1. Evaluate Your Retirement Income Sources
Personal Retirement Accounts : Consolidate old 401(k)s into an IRA for easier access.
Social Security : Decide when to claim benefits based on your age and marital status.
Pensions : Choose between lump sum payouts or monthly payments.
Annuities : Consider immediate or deferred annuities for guaranteed income.
Life Insurance : Use cash value life insurance as a supplemental income source.
2. Choose a Withdrawal Strategy
Systematic Withdrawals : Use the 4% rule or adjust for inflation.
Required Minimum Distributions (RMDs) : Plan for RMDs starting at age 73 or 75.
Step 4: Protect Your Retirement Savings
Prepare for risks that could threaten your financial security.
1. Estimate Health Care Costs
Long Term Care : Plan for potential long term care needs.
Medicare : Sign up at age 65 and evaluate supplemental coverage.
2. Factor in Inflation
Adjust your budget for inflation (e.g., 4% annually).
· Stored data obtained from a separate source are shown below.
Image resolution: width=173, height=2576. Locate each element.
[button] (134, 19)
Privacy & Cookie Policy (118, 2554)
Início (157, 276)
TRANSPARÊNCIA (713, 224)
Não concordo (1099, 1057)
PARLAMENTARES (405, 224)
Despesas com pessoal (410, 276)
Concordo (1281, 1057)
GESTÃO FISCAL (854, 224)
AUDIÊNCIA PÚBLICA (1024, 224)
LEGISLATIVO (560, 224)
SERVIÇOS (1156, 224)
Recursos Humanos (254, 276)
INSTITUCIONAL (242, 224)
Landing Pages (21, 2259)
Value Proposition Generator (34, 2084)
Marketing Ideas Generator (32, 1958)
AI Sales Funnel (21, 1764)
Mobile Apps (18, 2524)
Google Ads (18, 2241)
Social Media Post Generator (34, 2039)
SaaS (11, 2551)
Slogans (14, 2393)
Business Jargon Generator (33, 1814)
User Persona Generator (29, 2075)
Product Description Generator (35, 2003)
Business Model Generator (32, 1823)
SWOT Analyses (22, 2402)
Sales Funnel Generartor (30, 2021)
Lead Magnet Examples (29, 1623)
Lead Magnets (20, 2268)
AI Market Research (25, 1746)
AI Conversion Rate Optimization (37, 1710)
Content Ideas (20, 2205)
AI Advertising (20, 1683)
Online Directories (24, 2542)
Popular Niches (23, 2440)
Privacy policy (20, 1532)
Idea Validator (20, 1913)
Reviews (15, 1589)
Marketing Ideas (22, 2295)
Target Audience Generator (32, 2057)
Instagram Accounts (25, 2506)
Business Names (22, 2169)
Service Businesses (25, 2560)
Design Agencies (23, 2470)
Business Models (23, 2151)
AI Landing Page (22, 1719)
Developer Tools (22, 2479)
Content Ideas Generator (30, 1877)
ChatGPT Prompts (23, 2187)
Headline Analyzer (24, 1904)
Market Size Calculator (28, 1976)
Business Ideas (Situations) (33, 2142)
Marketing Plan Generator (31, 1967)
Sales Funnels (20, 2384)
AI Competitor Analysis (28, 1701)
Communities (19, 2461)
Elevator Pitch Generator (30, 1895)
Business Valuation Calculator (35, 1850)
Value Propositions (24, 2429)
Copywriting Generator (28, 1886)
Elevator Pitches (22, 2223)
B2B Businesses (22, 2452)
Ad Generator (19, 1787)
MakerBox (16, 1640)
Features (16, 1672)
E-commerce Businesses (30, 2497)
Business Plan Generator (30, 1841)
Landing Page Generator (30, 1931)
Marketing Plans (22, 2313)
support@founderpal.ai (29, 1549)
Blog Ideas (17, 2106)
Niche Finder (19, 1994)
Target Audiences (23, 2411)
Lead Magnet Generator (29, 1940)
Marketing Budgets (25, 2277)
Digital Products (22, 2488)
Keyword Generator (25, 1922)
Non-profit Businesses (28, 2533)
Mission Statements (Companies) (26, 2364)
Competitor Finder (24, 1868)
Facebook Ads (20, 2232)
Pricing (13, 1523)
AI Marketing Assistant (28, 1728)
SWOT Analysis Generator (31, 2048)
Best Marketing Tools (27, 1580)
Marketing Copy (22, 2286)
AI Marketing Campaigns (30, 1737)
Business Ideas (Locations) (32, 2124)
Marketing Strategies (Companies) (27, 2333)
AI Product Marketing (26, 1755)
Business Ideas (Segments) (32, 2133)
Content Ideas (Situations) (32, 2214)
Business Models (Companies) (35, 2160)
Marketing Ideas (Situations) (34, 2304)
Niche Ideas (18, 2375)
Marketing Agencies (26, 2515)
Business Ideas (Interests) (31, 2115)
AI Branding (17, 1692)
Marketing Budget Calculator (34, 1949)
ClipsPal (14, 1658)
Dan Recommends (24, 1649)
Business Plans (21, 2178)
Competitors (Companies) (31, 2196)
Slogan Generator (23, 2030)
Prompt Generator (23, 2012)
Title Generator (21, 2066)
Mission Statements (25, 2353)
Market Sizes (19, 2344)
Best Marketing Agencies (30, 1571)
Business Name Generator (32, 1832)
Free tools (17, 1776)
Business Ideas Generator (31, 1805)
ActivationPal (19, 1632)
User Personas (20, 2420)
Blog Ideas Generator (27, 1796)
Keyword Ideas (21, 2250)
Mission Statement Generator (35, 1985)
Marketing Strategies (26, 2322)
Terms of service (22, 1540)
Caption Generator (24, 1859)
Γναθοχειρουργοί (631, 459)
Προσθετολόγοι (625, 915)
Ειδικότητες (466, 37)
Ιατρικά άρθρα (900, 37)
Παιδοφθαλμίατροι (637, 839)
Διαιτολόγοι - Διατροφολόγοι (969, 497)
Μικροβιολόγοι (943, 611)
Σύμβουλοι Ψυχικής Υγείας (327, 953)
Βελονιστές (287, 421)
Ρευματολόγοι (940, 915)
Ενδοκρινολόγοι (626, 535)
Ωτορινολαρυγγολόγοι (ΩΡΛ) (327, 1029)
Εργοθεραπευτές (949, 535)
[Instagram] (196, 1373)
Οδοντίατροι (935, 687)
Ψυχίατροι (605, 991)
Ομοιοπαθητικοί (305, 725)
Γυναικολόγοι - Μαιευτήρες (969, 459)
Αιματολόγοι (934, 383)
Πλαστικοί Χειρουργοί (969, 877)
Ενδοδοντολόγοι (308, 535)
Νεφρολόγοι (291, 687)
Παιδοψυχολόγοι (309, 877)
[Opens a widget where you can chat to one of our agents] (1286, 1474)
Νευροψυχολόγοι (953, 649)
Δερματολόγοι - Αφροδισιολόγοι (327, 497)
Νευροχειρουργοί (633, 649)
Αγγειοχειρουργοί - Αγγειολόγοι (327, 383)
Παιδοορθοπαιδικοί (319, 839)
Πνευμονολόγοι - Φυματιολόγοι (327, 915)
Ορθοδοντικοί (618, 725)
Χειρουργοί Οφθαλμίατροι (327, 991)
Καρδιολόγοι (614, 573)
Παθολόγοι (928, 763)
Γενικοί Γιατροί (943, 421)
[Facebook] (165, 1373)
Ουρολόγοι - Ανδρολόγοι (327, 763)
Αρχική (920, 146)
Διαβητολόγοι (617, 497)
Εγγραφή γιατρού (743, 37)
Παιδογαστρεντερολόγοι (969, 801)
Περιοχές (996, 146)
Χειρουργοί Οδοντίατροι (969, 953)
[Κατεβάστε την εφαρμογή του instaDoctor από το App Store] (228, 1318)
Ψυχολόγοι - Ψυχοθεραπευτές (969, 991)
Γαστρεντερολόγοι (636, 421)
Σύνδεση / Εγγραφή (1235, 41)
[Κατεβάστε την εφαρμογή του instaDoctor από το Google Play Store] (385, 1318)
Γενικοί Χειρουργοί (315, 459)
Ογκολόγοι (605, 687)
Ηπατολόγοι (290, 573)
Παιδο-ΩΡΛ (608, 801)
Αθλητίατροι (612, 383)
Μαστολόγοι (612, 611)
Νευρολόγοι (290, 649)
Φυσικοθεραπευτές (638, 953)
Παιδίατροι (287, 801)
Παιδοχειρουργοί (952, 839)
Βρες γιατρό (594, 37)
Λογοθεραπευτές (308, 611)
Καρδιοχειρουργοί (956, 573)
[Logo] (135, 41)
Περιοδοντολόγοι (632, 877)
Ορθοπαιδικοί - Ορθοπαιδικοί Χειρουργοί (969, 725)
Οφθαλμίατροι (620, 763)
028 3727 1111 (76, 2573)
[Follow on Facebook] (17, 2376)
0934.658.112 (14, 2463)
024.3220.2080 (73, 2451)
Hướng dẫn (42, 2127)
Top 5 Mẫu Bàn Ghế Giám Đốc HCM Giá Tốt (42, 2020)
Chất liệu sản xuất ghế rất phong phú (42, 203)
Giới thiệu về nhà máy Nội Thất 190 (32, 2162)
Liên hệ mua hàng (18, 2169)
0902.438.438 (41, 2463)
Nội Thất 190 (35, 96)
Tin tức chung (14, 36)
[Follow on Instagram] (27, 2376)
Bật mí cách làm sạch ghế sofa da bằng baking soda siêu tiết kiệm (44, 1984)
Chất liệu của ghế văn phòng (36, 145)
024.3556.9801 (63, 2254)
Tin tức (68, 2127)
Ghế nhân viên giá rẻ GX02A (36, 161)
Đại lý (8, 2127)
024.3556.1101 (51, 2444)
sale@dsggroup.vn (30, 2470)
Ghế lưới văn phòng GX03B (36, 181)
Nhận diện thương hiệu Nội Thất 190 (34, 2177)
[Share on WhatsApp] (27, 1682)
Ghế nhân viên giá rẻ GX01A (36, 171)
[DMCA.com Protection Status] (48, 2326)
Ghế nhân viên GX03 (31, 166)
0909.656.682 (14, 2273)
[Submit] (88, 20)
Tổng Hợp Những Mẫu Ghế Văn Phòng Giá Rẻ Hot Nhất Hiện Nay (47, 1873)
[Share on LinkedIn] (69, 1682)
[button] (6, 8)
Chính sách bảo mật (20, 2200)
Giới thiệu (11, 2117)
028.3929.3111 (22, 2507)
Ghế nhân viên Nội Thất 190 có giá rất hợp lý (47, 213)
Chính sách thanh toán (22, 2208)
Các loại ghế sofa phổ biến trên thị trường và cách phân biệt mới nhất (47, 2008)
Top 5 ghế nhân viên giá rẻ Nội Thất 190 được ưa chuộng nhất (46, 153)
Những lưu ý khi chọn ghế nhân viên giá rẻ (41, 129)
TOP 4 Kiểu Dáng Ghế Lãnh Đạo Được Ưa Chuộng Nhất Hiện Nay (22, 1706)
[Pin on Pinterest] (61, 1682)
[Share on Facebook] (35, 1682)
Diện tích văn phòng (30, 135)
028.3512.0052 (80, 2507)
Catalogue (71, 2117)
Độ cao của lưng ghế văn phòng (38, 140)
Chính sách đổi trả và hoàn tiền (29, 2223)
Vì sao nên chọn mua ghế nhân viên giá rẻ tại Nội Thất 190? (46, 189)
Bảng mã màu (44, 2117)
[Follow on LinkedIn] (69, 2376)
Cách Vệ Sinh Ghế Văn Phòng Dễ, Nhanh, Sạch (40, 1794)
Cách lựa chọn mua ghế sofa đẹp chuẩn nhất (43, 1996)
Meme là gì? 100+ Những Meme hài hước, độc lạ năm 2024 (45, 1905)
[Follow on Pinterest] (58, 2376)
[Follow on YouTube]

Invest in inflation protected securities like TIPS or I bonds.
3. Manage Taxes
Understand how different income sources are taxed.
Consider Roth conversions if you're in a lower tax bracket now.
4. Prepare for Market Volatility
Keep cash reserves to cover short term expenses.
Stay emotionally prepared to avoid panic selling during market downturns.
5. Plan for Longevity
Account for a longer life expectancy in your withdrawal plan.
Maximize Social Security and pension income.
Consider annuities for lifetime income.